Tank The party or raid member tasked with holding the enemy’s attention and absorbing the resulting damage. Tanks come in two varieties: a.) salt of the earth, or: b.) raging asshole. The latter is the default condition for all tanks two months into the job.
Trade chat An ongoing chronicle of server zeitgeist, player gossip and the mortuary of dead and dying 4chan jokes. The appearance of actual trade in the channel will provoke an immediate grudge match on the part of its inhabitants.
Ventrilo The most expedient method for poor typists to start fights.
Warlock The weakest class of classic WoW and not likely to let anyone forget it soon.
Warrior The game’s dominant PvE and PvP class, a mainstay of professional-caliber raids and arena, with boss attacks on high-profile encounters once specifically tailored to their abilities. Warrior players are united in their belief that Blizzard’s five-year plot to destroy them will continue to be realized on an hourly basis.

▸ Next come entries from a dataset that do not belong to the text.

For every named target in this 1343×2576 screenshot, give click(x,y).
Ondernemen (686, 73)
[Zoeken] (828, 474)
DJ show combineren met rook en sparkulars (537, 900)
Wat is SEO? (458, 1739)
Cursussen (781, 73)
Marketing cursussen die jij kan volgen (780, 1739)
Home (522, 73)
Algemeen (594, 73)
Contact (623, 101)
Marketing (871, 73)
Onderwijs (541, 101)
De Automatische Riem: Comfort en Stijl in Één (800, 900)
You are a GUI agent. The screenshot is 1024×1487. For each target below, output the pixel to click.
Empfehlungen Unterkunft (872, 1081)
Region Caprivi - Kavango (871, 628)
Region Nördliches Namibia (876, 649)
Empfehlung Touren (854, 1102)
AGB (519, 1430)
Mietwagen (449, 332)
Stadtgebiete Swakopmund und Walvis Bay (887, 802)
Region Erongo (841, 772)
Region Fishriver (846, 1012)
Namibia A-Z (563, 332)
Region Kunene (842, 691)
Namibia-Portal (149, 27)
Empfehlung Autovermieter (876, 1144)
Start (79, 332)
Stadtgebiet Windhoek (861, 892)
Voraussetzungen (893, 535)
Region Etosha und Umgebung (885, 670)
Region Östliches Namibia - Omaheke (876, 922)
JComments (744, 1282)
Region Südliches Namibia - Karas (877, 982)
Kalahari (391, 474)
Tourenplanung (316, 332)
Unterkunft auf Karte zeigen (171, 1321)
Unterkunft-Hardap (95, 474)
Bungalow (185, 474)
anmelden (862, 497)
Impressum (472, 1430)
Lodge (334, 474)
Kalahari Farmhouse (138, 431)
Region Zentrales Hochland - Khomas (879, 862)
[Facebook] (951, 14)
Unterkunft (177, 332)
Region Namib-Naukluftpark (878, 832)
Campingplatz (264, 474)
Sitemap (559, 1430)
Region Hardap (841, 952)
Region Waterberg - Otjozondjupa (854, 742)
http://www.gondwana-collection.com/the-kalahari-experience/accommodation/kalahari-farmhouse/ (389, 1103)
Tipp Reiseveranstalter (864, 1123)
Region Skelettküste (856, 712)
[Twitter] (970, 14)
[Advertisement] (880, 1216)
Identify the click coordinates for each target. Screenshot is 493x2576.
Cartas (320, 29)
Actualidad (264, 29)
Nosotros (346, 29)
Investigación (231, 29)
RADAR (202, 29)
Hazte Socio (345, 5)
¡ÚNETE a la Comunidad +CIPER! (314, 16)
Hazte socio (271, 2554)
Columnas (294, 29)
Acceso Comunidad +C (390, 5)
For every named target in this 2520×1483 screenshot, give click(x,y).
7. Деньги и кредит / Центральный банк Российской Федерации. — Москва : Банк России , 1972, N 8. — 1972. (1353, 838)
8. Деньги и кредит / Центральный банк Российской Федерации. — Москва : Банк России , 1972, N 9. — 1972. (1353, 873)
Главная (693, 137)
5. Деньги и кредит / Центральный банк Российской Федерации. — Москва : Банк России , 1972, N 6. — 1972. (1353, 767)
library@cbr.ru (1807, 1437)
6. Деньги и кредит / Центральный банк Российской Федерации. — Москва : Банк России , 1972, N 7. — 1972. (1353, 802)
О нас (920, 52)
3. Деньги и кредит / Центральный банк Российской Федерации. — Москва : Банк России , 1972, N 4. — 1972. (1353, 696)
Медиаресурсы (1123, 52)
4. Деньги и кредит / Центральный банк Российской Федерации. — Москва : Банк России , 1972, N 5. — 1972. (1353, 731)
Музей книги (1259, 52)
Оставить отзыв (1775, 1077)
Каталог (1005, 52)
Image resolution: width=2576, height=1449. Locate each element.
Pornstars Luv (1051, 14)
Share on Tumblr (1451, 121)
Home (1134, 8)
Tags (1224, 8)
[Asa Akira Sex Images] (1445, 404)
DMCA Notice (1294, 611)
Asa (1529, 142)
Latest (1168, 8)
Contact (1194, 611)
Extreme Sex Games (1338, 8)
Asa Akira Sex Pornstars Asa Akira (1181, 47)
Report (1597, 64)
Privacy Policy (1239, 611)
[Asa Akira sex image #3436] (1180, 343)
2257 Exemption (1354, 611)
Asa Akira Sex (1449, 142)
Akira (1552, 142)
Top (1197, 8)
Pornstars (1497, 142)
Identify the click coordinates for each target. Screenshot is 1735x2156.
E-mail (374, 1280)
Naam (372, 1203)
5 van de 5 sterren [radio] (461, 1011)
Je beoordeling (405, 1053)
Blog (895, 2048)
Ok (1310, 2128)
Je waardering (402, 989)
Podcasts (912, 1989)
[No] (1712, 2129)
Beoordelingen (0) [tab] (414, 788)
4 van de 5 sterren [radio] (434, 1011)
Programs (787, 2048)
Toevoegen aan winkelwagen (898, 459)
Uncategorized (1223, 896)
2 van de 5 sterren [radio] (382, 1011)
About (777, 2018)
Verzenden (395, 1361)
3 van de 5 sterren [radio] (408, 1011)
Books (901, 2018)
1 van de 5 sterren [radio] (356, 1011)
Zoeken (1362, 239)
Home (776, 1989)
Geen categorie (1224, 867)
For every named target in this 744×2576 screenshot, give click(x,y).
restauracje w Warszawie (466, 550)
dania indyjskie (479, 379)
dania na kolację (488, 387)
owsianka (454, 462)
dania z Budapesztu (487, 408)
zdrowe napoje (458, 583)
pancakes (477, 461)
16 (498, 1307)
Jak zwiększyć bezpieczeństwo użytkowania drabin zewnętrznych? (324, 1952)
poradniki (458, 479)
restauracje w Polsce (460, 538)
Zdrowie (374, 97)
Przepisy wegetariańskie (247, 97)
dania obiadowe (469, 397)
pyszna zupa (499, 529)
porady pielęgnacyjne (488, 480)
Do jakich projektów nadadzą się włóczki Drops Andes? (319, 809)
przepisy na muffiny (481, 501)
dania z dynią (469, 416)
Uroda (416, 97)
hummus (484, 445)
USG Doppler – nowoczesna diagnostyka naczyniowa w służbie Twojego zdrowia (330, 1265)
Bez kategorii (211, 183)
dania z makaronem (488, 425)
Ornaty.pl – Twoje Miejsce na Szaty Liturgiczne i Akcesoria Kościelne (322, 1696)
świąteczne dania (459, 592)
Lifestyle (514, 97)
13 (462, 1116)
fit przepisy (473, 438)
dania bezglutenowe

World of Warcraft An MMORPG of unprecedented popularity attracting an audience of increasingly non-traditional gamers. WoW is a huge time sink, confusing to keep up with, annoyingly complicated at higher levels, of absolutely no redeeming social value whatsoever and a complete blast to play.
WoW.com WoW’s largest blog and, like MMO-Champion, an unofficial fansite. Sometimes brilliant, hopelessly eccentric, loves Blizzard without reservation, oblivious to the developers who want it dead, on nobody’s side but its own and not entirely sure about that last part. Possibly the only professional website for which the term badass (“One word or two?”) appears on the style sheet.